Datasets FewRel and FewRel 2.0.

Dstaset	Apply	Source	Relation number	Instances number
FewRel	Train	Wiki	64	44,800
	Val	Wiki	16	11,200
	Test	Wiki	20	14,000
FewRel 2.0	Train	Wiki	64	44,800
	Val	SemEval	17	8,851
	Test	PubMed	25	2,500

DOI: 10.7717/peerj-cs.1272/table-2

Local verification

Hyperparameter

The effect of hyperparameters in the model was experimentally investigated, with the model trained on a device with an NVIDIA RTX3090 24G GPU. Due to GPU video memory limitations, the experiments were set up with a query set sample of $R = 5 \cdot n$ , where $n$ is the number of total relation classes, and the value in the learning rate $l e a r n_r a t e \in (1 e - 4, 1 e - 3, 1 e - 2, 2 e - 2, 1 e - 1, 2 e - 1, 3 e - 1)$ that makes the model accurate is determined, as shown in Fig. 3. As can be seen from the figure, on the FewRel, FewRel 2.0 dataset. The model BMAN obtained the highest accuracy when the learning rate was 0.2.

Figure 3: Accuracy (%) of the BMAN at different learning rates.
(A) Accuracy of the BMAN in the FewRel dataset. (B) Accuracy of the BMAN in the FewRel 2.0 dataset.
Download full-size image
DOI: 10.7717/peerj-cs.1272/fig-3

Data enhancement method

We compare the accuracy of BMAN-simple, BMAN-link and BMAN on datasets FewRel and FewRel 2.0, as shown in Table 3. Table 3 shows that the overall accuracy of the BMAN model is the best, while the overall accuracy of the BMAN-simple model is poor. The BMAN-simple model severs the connection between the forward and the reverse which does not serve the purpose of extracting symmetric information from the data. The BMAN-link model achieved the best results in the 1-shot task, but the worst accuracy in the k-shot task, which we analyzed because the overall logic of the k-shot task was broken by 1-shot task as the reverse matching of the k-shot task. The BMAN model considers the difference between 1-shot and k-shot tasks which strengthens the connection between the reverse mechanism and the forward mechanism, while maintaining the consistency between the forward matching logic and the reverse matching logic.

Table 3:

Accuracy (%) of BMAN-simple, BMAN-link and BMAN in datasets FewRel and FewRel 2.0.

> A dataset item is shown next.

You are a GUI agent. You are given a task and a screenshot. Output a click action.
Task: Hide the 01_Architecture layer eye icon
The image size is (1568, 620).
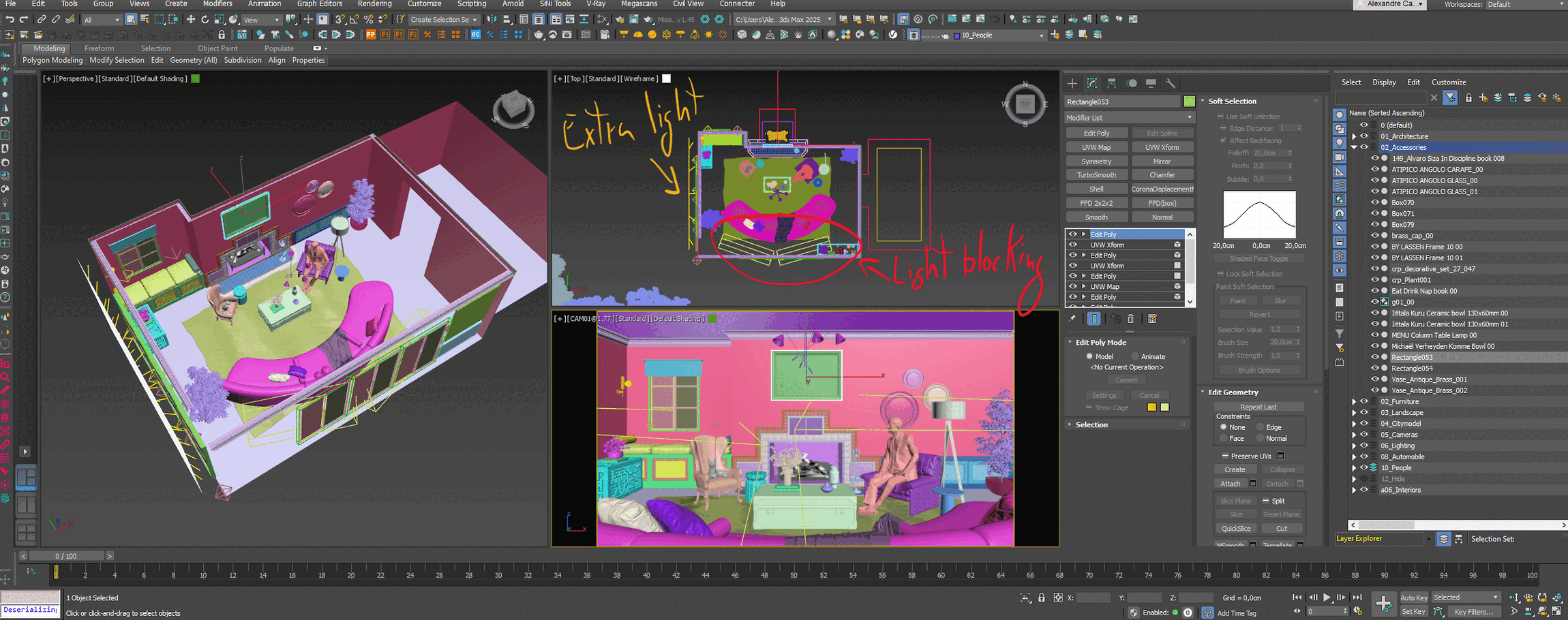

Model	Datasets	5-way 1-shot	5-way 5-shot	10-way 1-shot	10-way 5-shot
BMAN-simple	FewRel	89.09	96.96	82.92	94.23
BMAN-simple	FewRel2.0	45.18	73.83	32.20	63.89
BMAN-link	FewRel	95.12	20.94	92.37	11.14
BMAN-link	FewRel2.0	49.12	20.32	37.87	10.98
BMAN	FewRel	95.12	98.17	92.37	95.18
BMAN	FewRel2.0	49.12	77.54	37.87	68.64

DOI: 10.7717/peerj-cs.1272/table-3

Note:

Values with the highest accuracy in the same task are shown in bold.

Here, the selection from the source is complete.